We know that if $X$ is complete metric space. Then $X$ is of second category in itself by Baire Category theorem. If $X$ is a complete metric space, it can be shown that any open $G \subset X$ is of 2nd category in $X$. My question is:
If $X$ is of 2nd category in itself and $G$ be open in $X$, then is it necessary that $G$ is of 2nd category in $X$?
I think it is not true. But I failed to produce a counterexample.

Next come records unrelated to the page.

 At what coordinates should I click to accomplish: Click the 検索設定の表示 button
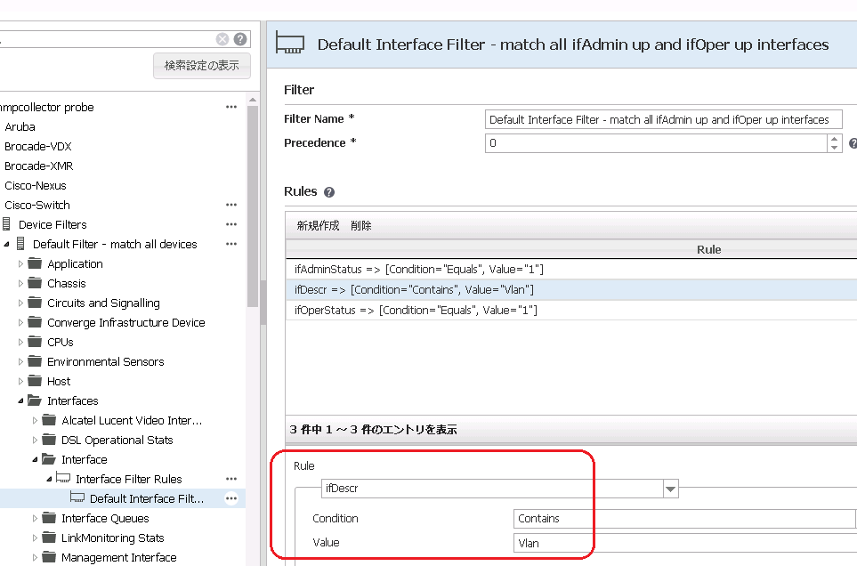pos(201,66)
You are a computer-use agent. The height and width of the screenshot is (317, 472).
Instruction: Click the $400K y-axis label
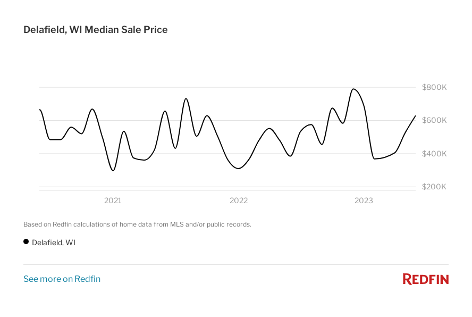(x=434, y=154)
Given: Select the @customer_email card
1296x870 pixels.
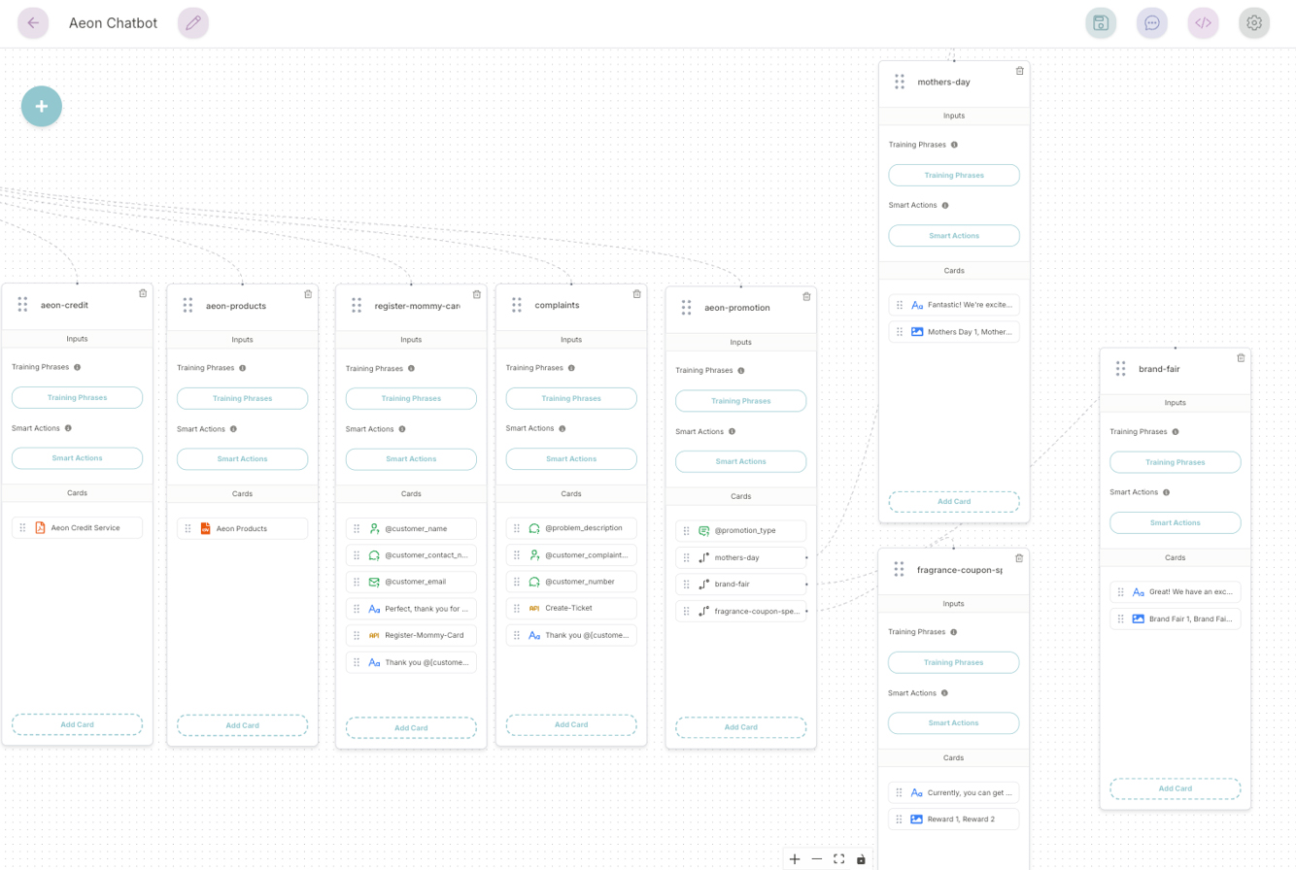Looking at the screenshot, I should pos(411,582).
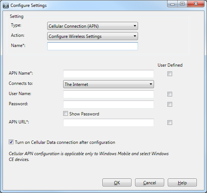This screenshot has width=207, height=193.
Task: Focus the User Name input field
Action: tap(109, 94)
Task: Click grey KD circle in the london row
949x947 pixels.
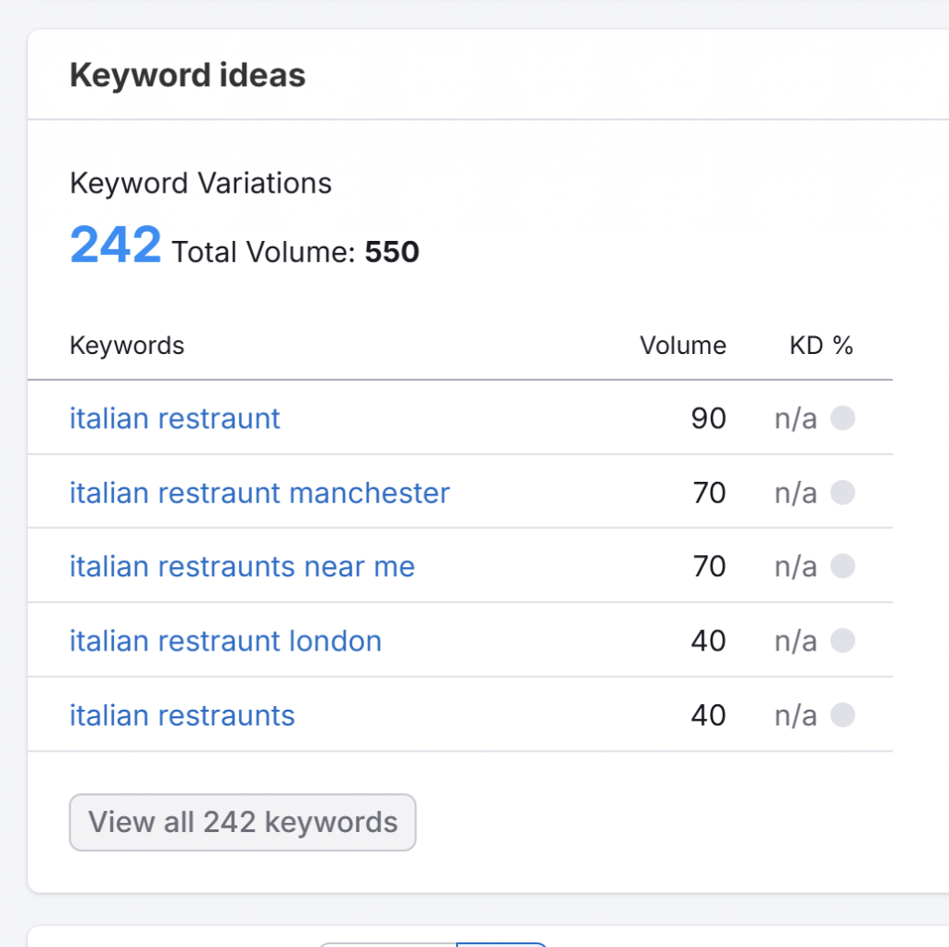Action: pyautogui.click(x=842, y=641)
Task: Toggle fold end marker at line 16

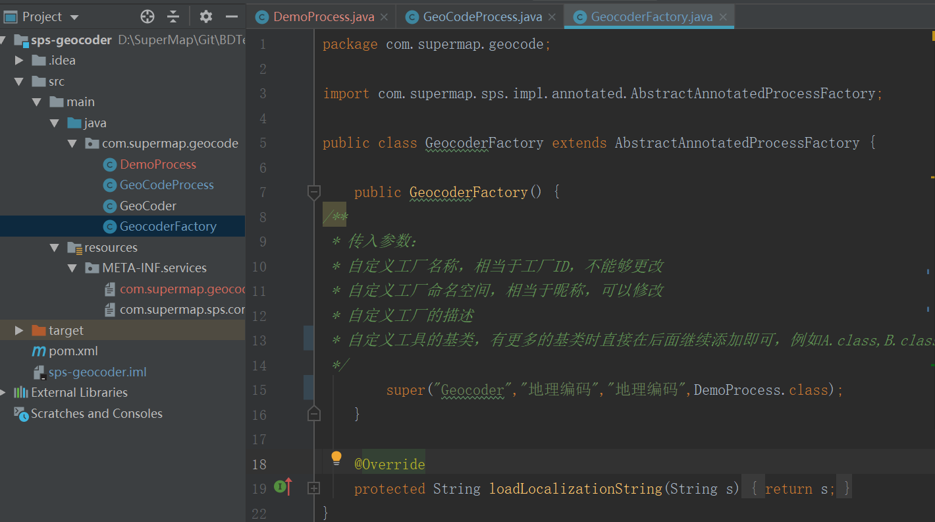Action: click(x=314, y=414)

Any help/suggestions?
To elaborate on my comment from earlier, a space $X$ is Baire iff every open $G\subset X$ is of second category in $X$ and Baire spaces are of second category in themselves (both of those assertion pretty much follow from the definitions), so you need a space which is of second category in itself but is not Baire.
Let $X=[0,1]$ (any Baire space will work) and let $Y=X\sqcup\Bbb Q$ be the disjoint union of $X$ and $\Bbb Q$ (both with the standard topology), $Y$ is of second category in itself, it can't be written as a countable union of nowhere dense subsets since $X$ can't, but it's not Baire, $\bigcap\limits_{q\in\Bbb Q} Y\setminus\{q\}$ is a countable intersection of open dense sets which is not dense.
Now is $\Bbb Q$ open in $Y$? Is it of second category in $Y$?